Но тут началась моя борьба. Я пытался сказать им, как тронул меня их вид, зеленых новобранцев в новенькой форме, свежих, освободившихся от фабричных скамеек. Понимая, что в партии есть разногласия, и в народе тоже, насчет всего вопроса о сепаратном мире с Германией, я хотел, чтобы они узнали, что я в курсе, что революции грозит опасность и что опасность может грозить самому Петрограду. До сих пор аудитория была вежливой, не важно, как бы ни коверкал иностранец их слова, русские были милосердны. Поэтому в каждую паузу, когда я подыскивал слова, они мне аплодировали, и это давало мне время перевести дух.
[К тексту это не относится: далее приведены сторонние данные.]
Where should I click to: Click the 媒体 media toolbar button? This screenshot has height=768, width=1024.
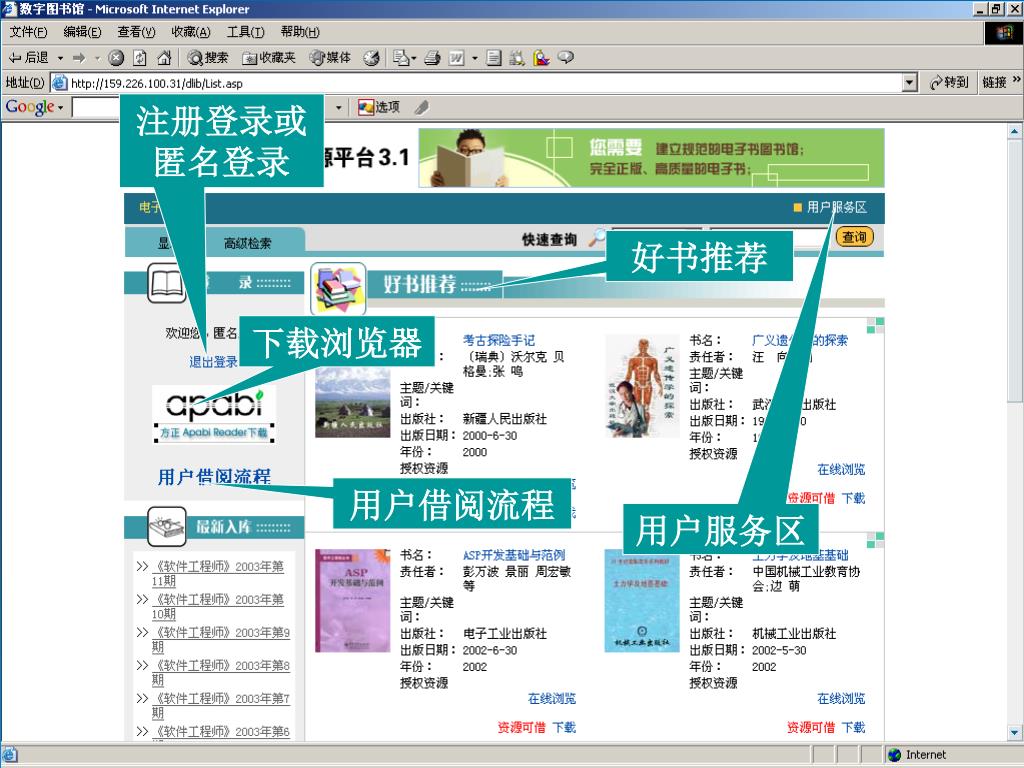pyautogui.click(x=330, y=58)
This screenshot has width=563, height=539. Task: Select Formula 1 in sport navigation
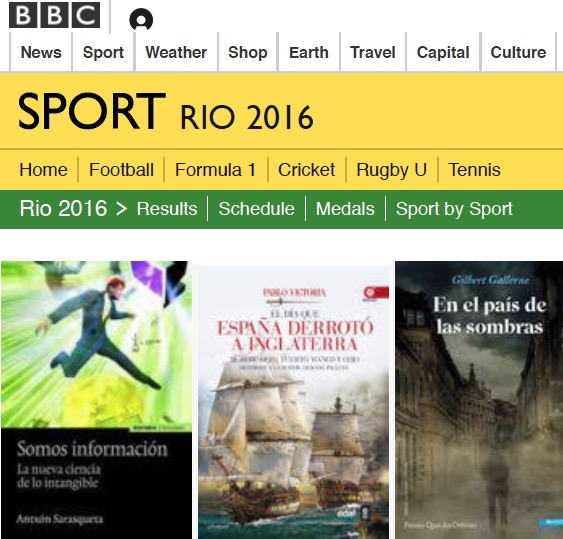[x=215, y=169]
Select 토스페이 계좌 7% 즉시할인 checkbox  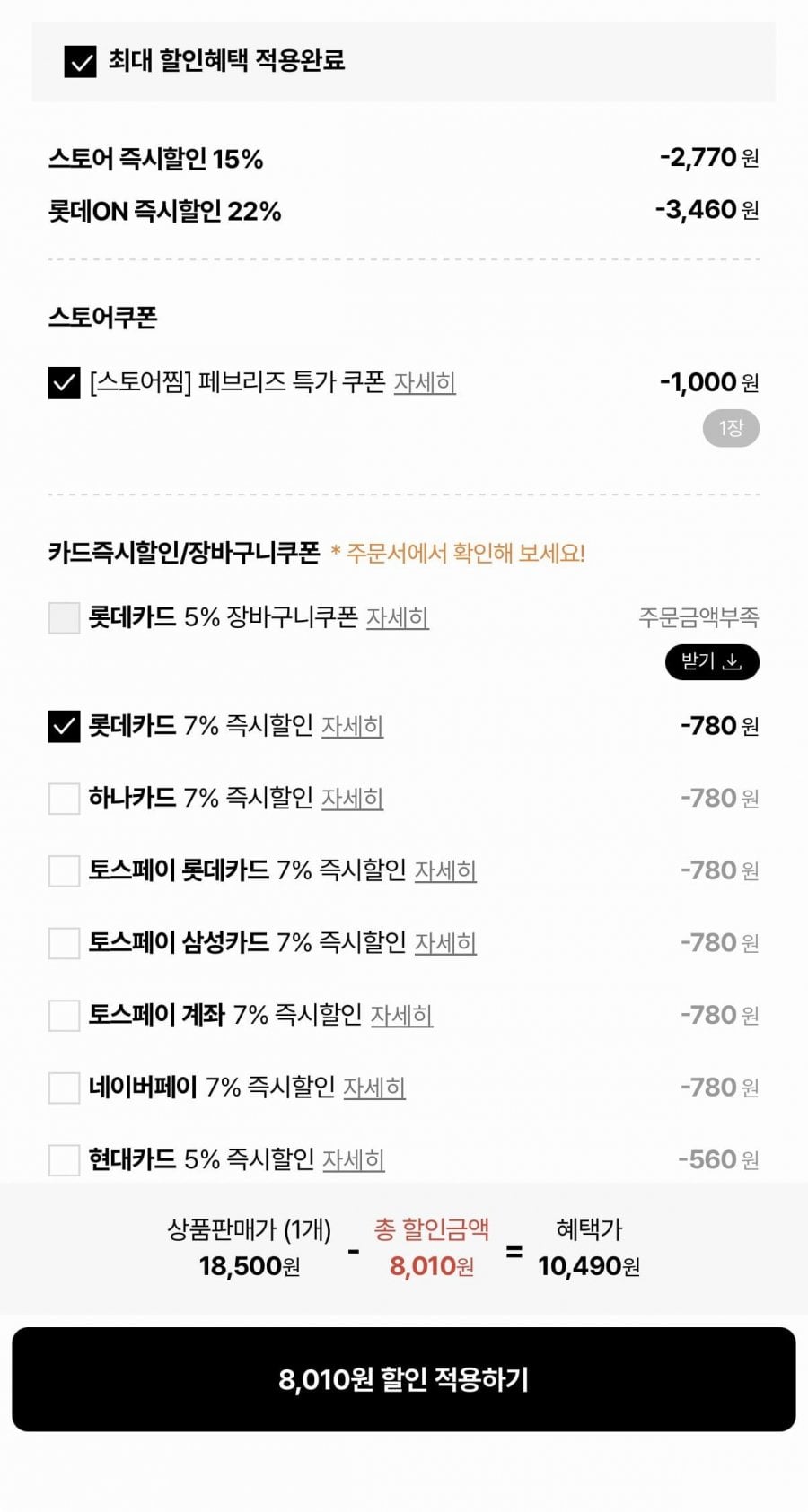65,1015
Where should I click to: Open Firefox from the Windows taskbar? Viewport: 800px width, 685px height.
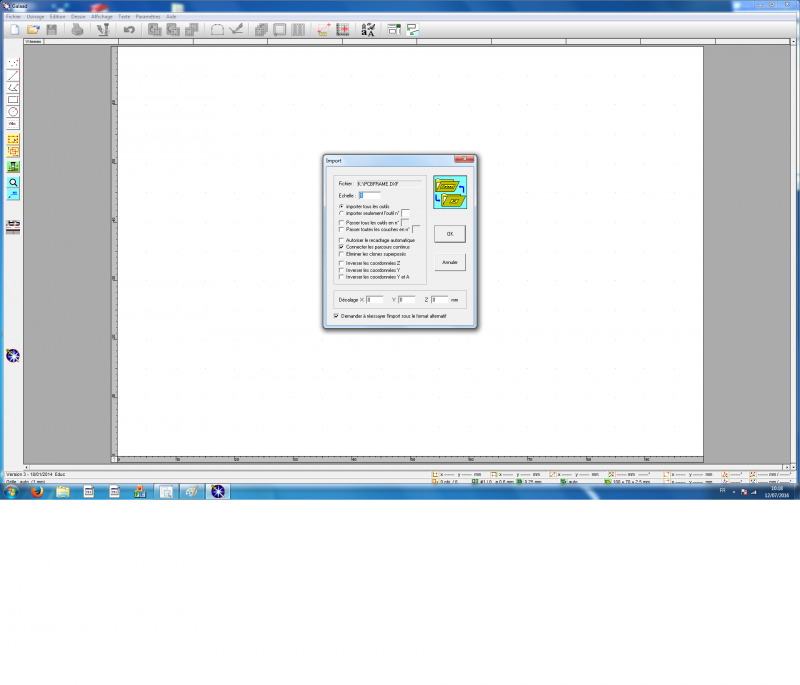tap(36, 492)
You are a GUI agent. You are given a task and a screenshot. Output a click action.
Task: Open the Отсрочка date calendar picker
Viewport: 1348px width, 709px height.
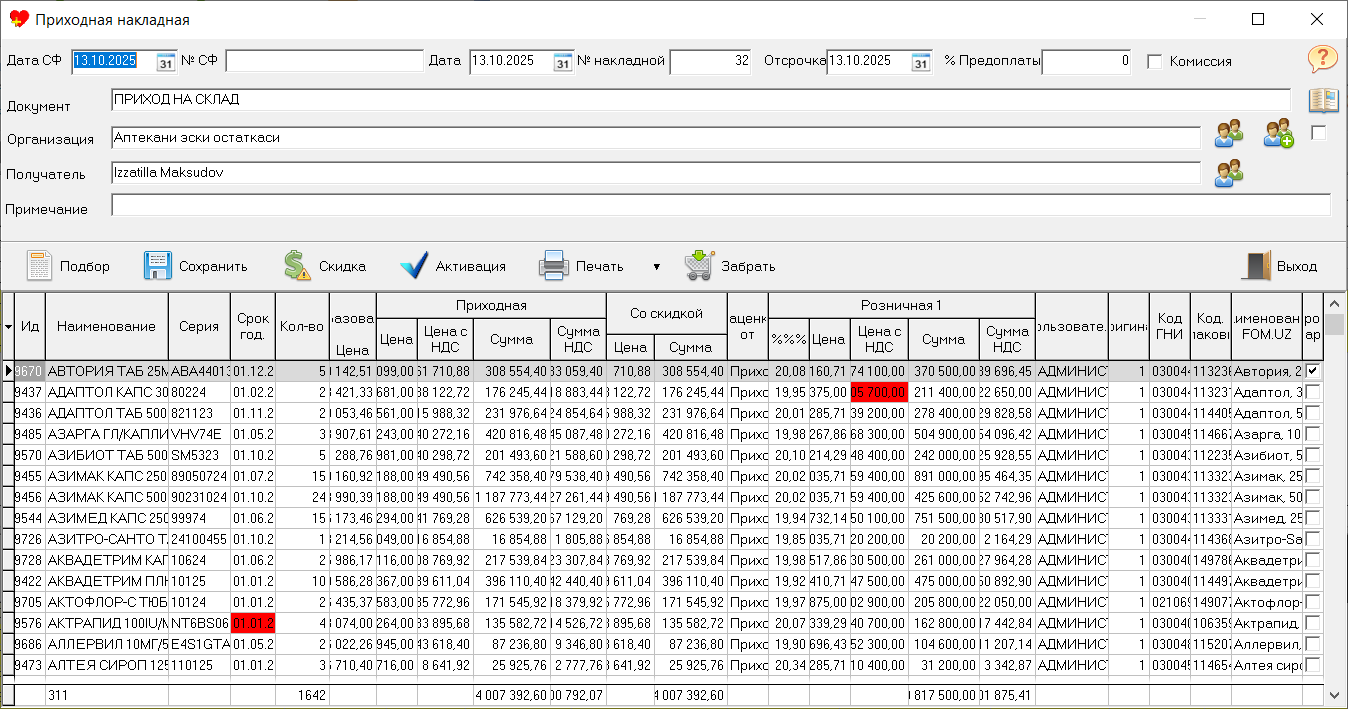[920, 62]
Но теперь я достиг высшей точки. Если дело дошло до откровенного признания, если подступил великий кризис, я хочу, чтобы они знали, что я…
Теперь они прислушивались к моим словам. Никто не аплодировал. Я чувствовал, что у меня выступил пот. А потом ощутил, как глаза Ленина сверлят меня, и обернулся к нему.
– Какое слово вам нужно? – спросил он по-английски. Он больше не смеялся. Глаза его, правда, все еще весело смотрели на меня, подбадривая меня продолжать.
– Enlist, – ответил я.
– Вступить, – подсказал он.
И я продолжил. Я сказал, что готов вступить в социалистическую армию. Всякий раз, когда мне нужно было подобрать слово, я оборачивался к Ленину, и он подсказывал мне, и я продолжал далее, без неловких пауз.
Я более или менее случайно ухватился за волшебный шанс угадать, что в этот момент нужно было массам. Само мое присутствие было очевидным доказательством нынешнего интернационализма, и таким образом их революционный пыл возрос, а аплодисменты нарастали и смешивались с дружеским, одобрительным смехом, вызванным моим английским произношением слов, которые мне подсказывал Ленин.